**CONSIGNE:** Pouvez-vous afficher sans la moindre modification le passage de l'entretien avec les directeurs artistiques qui va de « Gonzalo Bustos, directeur » jusqu'à « est très intéressant ! » ?

**TEXTE DE LA PAGE:**

★ ★ ★

Soir 4 -
Causette à la buvette
« bilan et perspectives » avec les cinq directeurs artistiques

le dimanche 12 septembre,
à 19h30...

propos recueillis par
Corinne Schneider

Yann Robin, directeur artistique de l'ensemble Multilatérale

L’œuvre s’élabore tant que le désir existe… disait Paul Méfano. Si ce festival existe c’est parce qu’il y a ce désir : le désir collectif de rencontrer le public pendant quatre jours ; le désir de travailler tous les cinq ensemble ; le désir de construire aux côtés de nos équipes administratives et techniques ; et surtout, le désir de continuer tous ensemble, ça c’est certain.

Ce désir n’est pas né il y a deux ou trois ans, lorsque nous avons décidé d’initier ce festival ; c’est un désir que nous partageons depuis des années. Nous nous connaissons depuis quinze ou vingt ans et possédons chacun les bouts d’une histoire commune. Notre manière de travailler ensemble à l’élaboration de ce festival est la suivante : nous avons mis en place un comité artistique où nous réfléchissons tous les cinq à la programmation générale de chaque édition et à l’évolution de la forme du festival. Pour le futur, nous désirons ouvrir le festival à d’autres ensembles, français et étrangers. Nous avons chacun notre personnalité et des sensibilités artistiques différentes. Nous avons donc décidé de nous relayer et de nous passer le témoin de l’un à l’autre pour installer à chaque édition une couleur différente. L’année prochaine c’est Jérôme Combier qui prendra les orientations de l’édition 2022 pour la troisième édition du festival. Nous nous sommes déjà entendus pour l’attribution des deux commandes qui sont passées à la compositrice grecque Sofia Avramidou (née en 1988) et au compositeur italien Mauro Lanza (né en 1975). Quant à l’invitation de notre figure tutélaire, nous ne sommes pas encore tombés d’accord !

Gonzalo Bustos, directeur artistique de l'ensemble Sillages

La première édition du festival (septembre 2020), en pleine pandémie et entre deux confinements, fut un grand défi à relever. Nous avons réussi à créer ce festival et nous nous sommes quittés il y a un an avec l’envie décuplée de nous lancer dans la deuxième édition. La voici achevée et c’est pour nous tous une évidence d’engranger le troisième opus pour septembre 2022.

Philippe Hurel, directeur artistique de l'ensemble Court-circuit

Que dire des projets à venir, puisque nous sommes encore en train de discuter et nos discussions ne sont pas aussi tendres qu’elles peuvent paraître : nous nous étripons parfois pour parvenir à nous entendre… mais c’est justement ce débat qui est très intéressant !

★ ★ ★

Données recueillies
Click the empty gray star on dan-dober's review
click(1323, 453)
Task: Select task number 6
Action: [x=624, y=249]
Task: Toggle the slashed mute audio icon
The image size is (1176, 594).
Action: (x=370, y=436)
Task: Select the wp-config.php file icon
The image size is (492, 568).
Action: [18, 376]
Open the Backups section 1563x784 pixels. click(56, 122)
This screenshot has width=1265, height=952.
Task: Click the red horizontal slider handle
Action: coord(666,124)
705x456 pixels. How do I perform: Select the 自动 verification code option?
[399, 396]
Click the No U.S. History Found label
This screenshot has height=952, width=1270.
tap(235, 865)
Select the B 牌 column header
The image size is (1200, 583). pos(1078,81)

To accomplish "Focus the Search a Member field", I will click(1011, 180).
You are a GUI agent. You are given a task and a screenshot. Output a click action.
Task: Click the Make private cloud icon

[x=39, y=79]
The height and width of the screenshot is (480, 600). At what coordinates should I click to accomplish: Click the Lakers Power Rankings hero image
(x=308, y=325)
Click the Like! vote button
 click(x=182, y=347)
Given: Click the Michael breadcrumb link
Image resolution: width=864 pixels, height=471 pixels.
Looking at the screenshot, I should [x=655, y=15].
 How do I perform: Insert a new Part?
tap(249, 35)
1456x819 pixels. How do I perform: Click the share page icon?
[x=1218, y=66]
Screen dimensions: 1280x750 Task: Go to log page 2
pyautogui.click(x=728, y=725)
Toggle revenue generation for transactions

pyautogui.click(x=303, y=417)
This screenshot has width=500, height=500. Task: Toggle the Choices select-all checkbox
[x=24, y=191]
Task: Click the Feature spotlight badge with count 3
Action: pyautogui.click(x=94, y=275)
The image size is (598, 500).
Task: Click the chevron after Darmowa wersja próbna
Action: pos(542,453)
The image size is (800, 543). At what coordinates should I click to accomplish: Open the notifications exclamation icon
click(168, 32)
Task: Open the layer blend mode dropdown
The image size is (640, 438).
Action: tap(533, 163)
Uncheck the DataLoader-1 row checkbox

★ ★ ★

**RÉSULTAT ATTENDU:**
Gonzalo Bustos, directeur artistique de l'ensemble Sillages

La première édition du festival (septembre 2020), en pleine pandémie et entre deux confinements, fut un grand défi à relever. Nous avons réussi à créer ce festival et nous nous sommes quittés il y a un an avec l’envie décuplée de nous lancer dans la deuxième édition. La voici achevée et c’est pour nous tous une évidence d’engranger le troisième opus pour septembre 2022.

Philippe Hurel, directeur artistique de l'ensemble Court-circuit

Que dire des projets à venir, puisque nous sommes encore en train de discuter et nos discussions ne sont pas aussi tendres qu’elles peuvent paraître : nous nous étripons parfois pour parvenir à nous entendre… mais c’est justement ce débat qui est très intéressant !